■ Excerpted text

_____

This note examines how the Canary Islands (CI) has fared, particularly compared to the rest of Spain, during the 21st century. First we will examine GDP/capita, which provides an overall view of the economic health of the region wealth per person and is a widely accepted measure of whether of how wealthy, on average, a population is.
We next look at average incomes and the cost of living and finally the public debt of each region (Comunidad) of Spain. The public debt is shown per person and also as a percentage of GDP, which is an indicator of the ability to shoulder the debt person.
The note finishes with view on whether the development of a major transit hub in the Canary Islands, as promoted by Coalición Canaria in their election manifesto, is likely to succeed in developing wealth for the islands.
CI has certainly slipped down the rankings significantly, from 8th to 18th place. In 2000, CI was just a few hundred Euros below the average for Spain but now is over €3,000 adrift from the average. If this trend were to continue – and it is a very big if – CI would be the poorest community in Spain by around 2030.
Average incomes and prices
CI has consistently had lower average salaries than the rest of Spain. In 2000, the Comunidad of Murcia had lower salaries than CI but by 2014, CI was the cheapest of all regions, with Extremadura only slightly higher. Monthly salary in CI is now around 80% of the national average.
One of the causes of low salaries is the islands’ dependence on tourism. Of the 18 sectors of the economy for which INE measures salaries, hospitality was easily the lowest of the 18 in 2014.

_____

■ Dataset content

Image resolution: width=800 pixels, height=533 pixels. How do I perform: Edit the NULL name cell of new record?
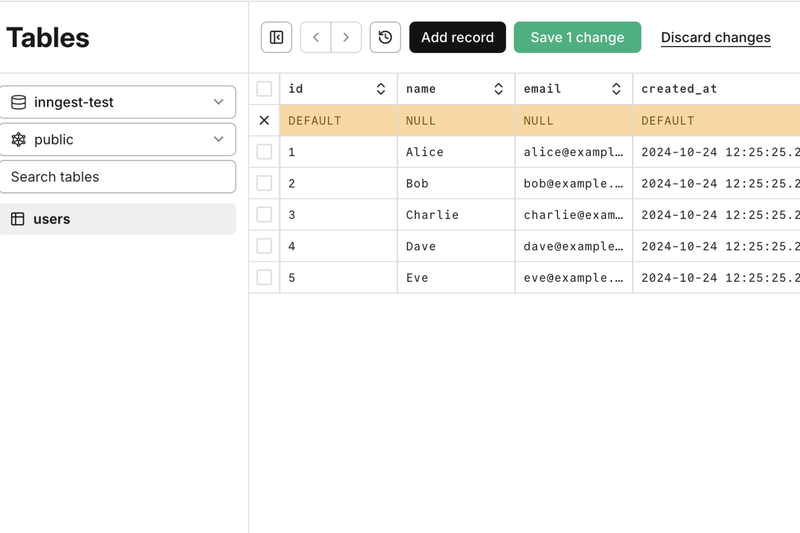(456, 120)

_____

■ Using the information
1) Please copy the stretch of the Canary Islands note from "We next look" through "the debt person." word for word.
2) Name every Spanish region (Comunidad) mentioned in the Canary Islands note.
3) Answer these questions from the Canary Islands note above:
(a) Between which two ranking places has the Canary Islands slipped?
(b) Monthly salary in the Canary Islands is now around what share of the national average?
(c) Which sector had the lowest salaries of the 18 that INE measured in 2014?

■ Task solutions
1)
We next look at average incomes and the cost of living and finally the public debt of each region (Comunidad) of Spain. The public debt is shown per person and also as a percentage of GDP, which is an indicator of the ability to shoulder the debt person.

2)
Canary Islands
Murcia
Extremadura

3)
(a) From 8th to 18th place.
(b) Around 80%.
(c) Hospitality.